Supplied passage>

====

Thanks also for the nice bibliography. I will spend some time looking over the links you provide. Again, thanks!

LikeLike
Eleanor Shevlin Says:
August 11, 2009 at 11:08 pm | Reply
Thanks so much, Matthew, for this very rich post. I especially liked your reminder about what computers can do well that humans can’t and the need to play to the strengths of the machine when devising computational projects. Your point that reading, despite being a prime method for textual analysis, is not the only “analytical technique when it comes to understanding literary or social-aesthetic objects” dovetails well with the capability these tools afford for asking new questions and discovering new ways of working with texts.

As for your remarks about GBS, I wonder if you know of anyone who is working on devising computational subject headings for Google texts–Google or others (if that would be a possibility)? Such a project could be fascinating.

As you note, it is very telling that Google changed the name of its “library” from Google Print to Google Book Search. One of the reasons Google gave for the switch was that users came to “Google Print” expecting to be able to print everything they found. I would add that people were probably expecting full-text access and the like (some new to Google still approach it with this expectation)–much like one would find on Project Gutenberg or accessing articles (if one belonged to a subscribing institution) found in JStor or Project Muse. GBS enables you to search for books, of course, but its real strength in its present incarnation is, in my mind, its capability of searching across texts.

Also, many thanks for the list of selected links–they are welcome and well-chosen.
I have added three of the readings from the Blackwell Companion works

Warwick’s “Print Scholarship and Digital Resources” and Deegan and Tanner’s “Conversion of Primary Sources” (Companion to Digital Humanities) and Damian-Grintt’s “Eighteenth-Century Literature in English and Other Languages: Image, Text, and Hypertext” (Companion to Digital Literary Studies)
http://www.digitalhumanitieshttp://www.digitalhumanities

to the bibliography (see Post 2) because they seemed quite relevant to our upcoming roundtable discussions (Anna had already included Steggle’s “Knowledge Will be Multiplied” from the Blackwell Compantion to DLS).

====

Data extract>
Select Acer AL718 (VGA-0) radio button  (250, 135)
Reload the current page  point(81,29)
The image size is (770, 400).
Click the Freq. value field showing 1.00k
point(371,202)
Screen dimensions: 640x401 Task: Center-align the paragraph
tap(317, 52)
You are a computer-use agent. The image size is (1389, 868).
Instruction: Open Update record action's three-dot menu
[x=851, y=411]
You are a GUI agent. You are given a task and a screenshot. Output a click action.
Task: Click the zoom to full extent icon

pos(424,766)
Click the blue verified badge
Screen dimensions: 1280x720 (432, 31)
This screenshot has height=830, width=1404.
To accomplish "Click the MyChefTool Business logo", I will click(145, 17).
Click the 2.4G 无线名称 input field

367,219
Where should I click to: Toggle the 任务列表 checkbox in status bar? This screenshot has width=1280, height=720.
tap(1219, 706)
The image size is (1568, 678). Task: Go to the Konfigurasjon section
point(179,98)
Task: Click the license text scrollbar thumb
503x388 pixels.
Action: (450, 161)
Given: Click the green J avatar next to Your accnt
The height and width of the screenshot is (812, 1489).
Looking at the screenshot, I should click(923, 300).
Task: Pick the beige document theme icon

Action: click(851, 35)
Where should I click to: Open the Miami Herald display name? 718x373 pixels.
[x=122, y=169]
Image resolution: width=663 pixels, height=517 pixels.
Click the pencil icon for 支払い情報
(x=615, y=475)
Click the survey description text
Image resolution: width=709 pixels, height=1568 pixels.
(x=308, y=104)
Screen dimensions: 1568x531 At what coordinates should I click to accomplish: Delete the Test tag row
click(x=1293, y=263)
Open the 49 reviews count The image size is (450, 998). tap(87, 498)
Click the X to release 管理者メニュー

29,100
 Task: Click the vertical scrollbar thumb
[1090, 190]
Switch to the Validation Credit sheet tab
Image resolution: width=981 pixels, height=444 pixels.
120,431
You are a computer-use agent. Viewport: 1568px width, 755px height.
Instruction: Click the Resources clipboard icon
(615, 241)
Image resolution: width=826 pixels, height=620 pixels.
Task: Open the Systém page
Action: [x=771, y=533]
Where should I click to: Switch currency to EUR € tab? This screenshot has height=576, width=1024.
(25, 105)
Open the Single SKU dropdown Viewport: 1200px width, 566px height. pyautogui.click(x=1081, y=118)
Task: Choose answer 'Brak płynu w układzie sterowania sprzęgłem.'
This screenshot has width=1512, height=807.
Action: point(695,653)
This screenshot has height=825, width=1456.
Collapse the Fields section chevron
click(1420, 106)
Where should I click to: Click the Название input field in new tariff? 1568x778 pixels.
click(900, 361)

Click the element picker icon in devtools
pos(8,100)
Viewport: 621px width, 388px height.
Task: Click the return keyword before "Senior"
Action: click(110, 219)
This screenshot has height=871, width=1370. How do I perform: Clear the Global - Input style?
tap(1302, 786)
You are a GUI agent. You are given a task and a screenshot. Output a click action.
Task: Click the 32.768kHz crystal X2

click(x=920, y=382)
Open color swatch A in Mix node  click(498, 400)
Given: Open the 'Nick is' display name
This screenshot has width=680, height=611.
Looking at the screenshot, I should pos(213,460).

====

Exercise requirements>
(a) From the digital humanities comment thread, reproduce word for word the part starting at "Thanks also for" and ending at "working with texts.".
(b) Answer these questions about the digital humanities comment thread:
(i) What was Google's "library" called before it became Google Book Search?
(ii) Which reading from the Blackwell Companion to DLS had Anna already included?
(iii) In which post does the bibliography appear?
(c) Extend the digital humanities comment thread past its last sentence.

Exercise answers>
(a)
Thanks also for the nice bibliography. I will spend some time looking over the links you provide. Again, thanks!

LikeLike
Eleanor Shevlin Says:
August 11, 2009 at 11:08 pm | Reply
Thanks so much, Matthew, for this very rich post. I especially liked your reminder about what computers can do well that humans can’t and the need to play to the strengths of the machine when devising computational projects. Your point that reading, despite being a prime method for textual analysis, is not the only “analytical technique when it comes to understanding literary or social-aesthetic objects” dovetails well with the capability these tools afford for asking new questions and discovering new ways of working with texts.

(b)
(i) Google Print
(ii) Steggle's "Knowledge Will be Multiplied"
(iii) Post 2

(c)
LikeLike
- Matthew Wilkens Says:
  August 12, 2009 at 12:03 pm | Reply
  As for your remarks about GBS, I wonder if you know of anyone who is working on devising computational subject headings for Google texts–Google or others (if that would be a possibility)? Such a project could be fascinating.
  
  I’m not aware of any such projects beyond some vague hints about “collaboration” from people at Stanford, but I’d be surprised if Google didn’t have something like this in development, since it’s so closely related to their search business. They’re probably the only ones who could develop such a thing at the moment, since no one else has programmatic access to their holdings. If and when the settlement is approved and academic researchers get “non-consumptive” access to the data, I suspect this would be an attractive early project.
  
  LikeLike
  - Eleanor Shevlin Says:
    August 12, 2009 at 9:43 pm
    Thanks, Matthew. I figured that at this stage they were the only ones who could develop such headings at this stage because of the kind of access needed to their holdings.
    
    Also, I had forgotten about the “non-consumptive” access to the data clauses in the settlement. Would any aspect of your project fall under such use?
    
    LikeLike
  - Eric Says:
    August 25, 2009 at 11:28 pm
    I’d be careful about the Google Book Settlement.
    
    One of the problems is that the settlement prohibits creation of a service on the “research corpus” that competes with Google’s (see page 82 of the settlement).
    
    So if you do a better job at text mining / entity extraction etc. than Google (or other Rightsholders) and you’d liked to make your results usable so other researchers can build upon them (“Scholarship as a Service”?) then you’d be in breach of the terms of use of the research corpus.
    
    LikeLike
  - Eleanor Shevlin Says:
    August 26, 2009 at 2:40 am
    Oh, I am quite concerned about the way the settlement will affect Google Book Search.
    
    LikeLike
  - Anna Battigelli Says:
    August 26, 2009 at 8:43 am
    I would be interested in hearing more about the settlement clause regarding GBS’s “non consumptive” access.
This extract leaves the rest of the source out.